PGPIPN increased the sensitivity of human ovarian cancer cells to DDP in the inhibition of cell viability in vitro, of which the effect of resistant cells were better than that of sensitive cells. Data are mean ± SD, the experiment in cell lines were performed in triplicate, and the experiments were duplicated with primary ovarian cancer cells from six patients. ^*P<0.05, ^**P<0.01 compared with human ovarian cancer cell lines, human primary ovarian cancer cells or human primary normal ovarian cells intervened by DDP alone in the same time.

Figure 3

PGPIPN increased DDP-induced apoptosis in human ovarian cancer cells for 48 h in vitro. (A) Representative flow cytometry dot plot of human ovarian cancer cells stained with Annexin-V-FITC and PI. (B) Histogram of apoptosis rates of lines (SKOV3, COC1) and their DDP-resistant sublines (SKOV3/DDP, COC1/DDP). (C) Histogram of apoptosis rates of human primary ovarian cancer cell.

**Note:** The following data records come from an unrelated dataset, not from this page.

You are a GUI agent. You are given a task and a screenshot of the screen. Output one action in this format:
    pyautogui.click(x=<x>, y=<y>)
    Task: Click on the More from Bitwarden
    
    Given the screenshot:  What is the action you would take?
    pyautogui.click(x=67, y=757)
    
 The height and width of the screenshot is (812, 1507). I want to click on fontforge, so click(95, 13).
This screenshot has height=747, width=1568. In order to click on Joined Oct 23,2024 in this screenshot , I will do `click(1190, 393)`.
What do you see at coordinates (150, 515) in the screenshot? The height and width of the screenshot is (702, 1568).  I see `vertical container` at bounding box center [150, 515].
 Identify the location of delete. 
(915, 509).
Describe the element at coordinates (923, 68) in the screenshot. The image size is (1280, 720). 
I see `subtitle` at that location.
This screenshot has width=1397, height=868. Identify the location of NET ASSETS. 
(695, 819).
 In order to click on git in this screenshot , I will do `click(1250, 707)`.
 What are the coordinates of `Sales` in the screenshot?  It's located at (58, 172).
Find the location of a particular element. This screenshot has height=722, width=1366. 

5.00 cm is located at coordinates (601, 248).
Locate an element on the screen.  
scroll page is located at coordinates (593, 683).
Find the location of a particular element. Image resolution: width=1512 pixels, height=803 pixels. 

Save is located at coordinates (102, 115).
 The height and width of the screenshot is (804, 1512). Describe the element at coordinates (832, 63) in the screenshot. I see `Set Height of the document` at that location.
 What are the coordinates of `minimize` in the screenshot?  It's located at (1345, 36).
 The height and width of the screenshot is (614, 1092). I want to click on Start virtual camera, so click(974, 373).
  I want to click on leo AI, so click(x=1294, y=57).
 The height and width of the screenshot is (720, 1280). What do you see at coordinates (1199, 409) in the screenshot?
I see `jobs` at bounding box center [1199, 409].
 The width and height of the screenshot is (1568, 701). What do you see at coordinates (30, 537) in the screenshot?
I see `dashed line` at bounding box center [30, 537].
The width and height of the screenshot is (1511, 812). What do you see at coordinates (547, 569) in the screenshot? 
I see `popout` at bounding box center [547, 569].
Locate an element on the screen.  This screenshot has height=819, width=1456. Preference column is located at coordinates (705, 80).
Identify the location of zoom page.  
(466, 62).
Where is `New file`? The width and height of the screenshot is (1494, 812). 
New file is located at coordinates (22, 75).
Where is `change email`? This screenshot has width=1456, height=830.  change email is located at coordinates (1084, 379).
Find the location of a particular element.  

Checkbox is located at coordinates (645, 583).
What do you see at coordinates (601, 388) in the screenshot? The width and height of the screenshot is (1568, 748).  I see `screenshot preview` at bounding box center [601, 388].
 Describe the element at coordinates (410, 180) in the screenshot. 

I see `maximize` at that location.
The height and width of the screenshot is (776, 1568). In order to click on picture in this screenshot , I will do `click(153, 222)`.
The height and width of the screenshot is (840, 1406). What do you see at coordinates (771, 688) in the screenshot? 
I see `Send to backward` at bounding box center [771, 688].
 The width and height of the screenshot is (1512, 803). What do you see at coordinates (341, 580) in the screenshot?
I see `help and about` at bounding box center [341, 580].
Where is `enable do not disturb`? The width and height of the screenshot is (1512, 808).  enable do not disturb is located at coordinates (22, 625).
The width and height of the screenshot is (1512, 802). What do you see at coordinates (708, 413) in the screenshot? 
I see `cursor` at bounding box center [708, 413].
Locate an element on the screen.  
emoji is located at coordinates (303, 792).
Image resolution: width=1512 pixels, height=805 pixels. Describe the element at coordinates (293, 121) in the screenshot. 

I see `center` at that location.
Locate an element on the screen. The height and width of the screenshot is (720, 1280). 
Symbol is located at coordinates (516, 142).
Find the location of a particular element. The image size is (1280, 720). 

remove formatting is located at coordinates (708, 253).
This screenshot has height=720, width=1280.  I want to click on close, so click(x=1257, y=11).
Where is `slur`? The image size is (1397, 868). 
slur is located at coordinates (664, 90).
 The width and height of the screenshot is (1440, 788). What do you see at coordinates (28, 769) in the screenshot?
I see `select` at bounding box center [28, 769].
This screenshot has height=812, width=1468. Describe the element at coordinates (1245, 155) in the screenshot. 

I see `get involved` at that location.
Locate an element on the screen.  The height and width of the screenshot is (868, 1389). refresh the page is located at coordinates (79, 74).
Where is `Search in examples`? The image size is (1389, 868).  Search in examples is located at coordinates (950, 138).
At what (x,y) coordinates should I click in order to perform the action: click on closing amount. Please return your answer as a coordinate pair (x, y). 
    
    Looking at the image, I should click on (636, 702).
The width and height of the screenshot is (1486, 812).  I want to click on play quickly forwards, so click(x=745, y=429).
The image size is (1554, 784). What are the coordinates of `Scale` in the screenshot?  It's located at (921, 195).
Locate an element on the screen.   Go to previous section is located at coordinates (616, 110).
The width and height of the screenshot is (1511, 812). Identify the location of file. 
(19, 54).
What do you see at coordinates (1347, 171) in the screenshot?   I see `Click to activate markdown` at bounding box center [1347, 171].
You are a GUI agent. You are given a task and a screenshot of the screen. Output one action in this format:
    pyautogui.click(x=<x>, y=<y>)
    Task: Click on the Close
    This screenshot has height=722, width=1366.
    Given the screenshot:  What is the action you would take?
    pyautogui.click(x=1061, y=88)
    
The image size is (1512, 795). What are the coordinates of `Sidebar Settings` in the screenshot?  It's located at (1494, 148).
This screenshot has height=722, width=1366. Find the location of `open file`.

The data are shown as means ± SD, the experiment in cell lines was performed in triplicate, and the experiments were duplicated with primary ovarian cancer cells from six patients, ^*P<0.05, ^**P<0.01 compared with cells in DDP treatment alone.

Figure 4

PGPIPN induced G2/M-phase accumulation of human ovarian cancer cells under combining drugs for 48 h. (A) Representative cell cycle profiles by flow cytometry. (B) The histograms were analyzed by Flowjo software to display the cell cycle distribution. The data are shown as means ± SD, the experiment in cell lines was performed in triplicate, and the experiments were duplicated with primary ovarian cancer cells from six patients, ^*P<0.05, ^**P<0.01 compared with cells in DDP treatment alone.

Figure 5

PGPIPN regulates the mRNA expression levels of HSF1, HSP70, MDR1 and ERCC1. β‑actin was used as the reference gene. Data are presented as the mean ± SD (cell line: n=6; primary ovarian cancer cell: n=12). ^*P<0.05 and ^**P<0.01 vs. human ovarian cancer cells in DDP treatment alone.

Figure 6

PGPIPN regulated the contents of proteins associated with HSF1/HSP70 signaling pathway in human ovarian cancer cell lines and primary ovarian cancer cells.SKOV3 and its DDP-resistant subline SKOV3/DDP. (A) The related proteins were detected with western blotting in SKOV3 and SKOV3/DDP, and β-actin was used to show the similar amount of protein loaded in different lanes. (D) The related proteins were detected with western blotting in COC1 and COC1/DDP, and β-actin was used as the reference protein. (G)The related proteins were detected with western blotting in human primary ovarian cancer cells, and β-actin was used as the reference protein. (B, C, E, F and H) Relative intensities of protein bands in A, D and G were determined using Quantity-One software and normalized using β-actin band intensity. Data in B, C, E, F and H are presented as mean ± SD (cell line: n=6; primary ovarian cancer cell: n=12). ^*P<0.05, ^**P<0.01 vs. cells in DDP treatment alone.

Figure 7

HSF1/HSP70 signaling pathway inhibitors reduced the effect of PGPIPN. (A) SKOV3 and DDP-resistant subline SKOV3/DDP. (B) COC1 and DDP-resistant subline COC1/DDP. Data are mean ± SD, the experiment was performed with sextuplicate in three independent sets, ^*P<0.05, ^**P<0.01 compared with DDP intervention alone in the same cell line; ^#P<0.05, ^##P<0.01 compared with DDP and PGPIPN synergistic intervention in the same cell line.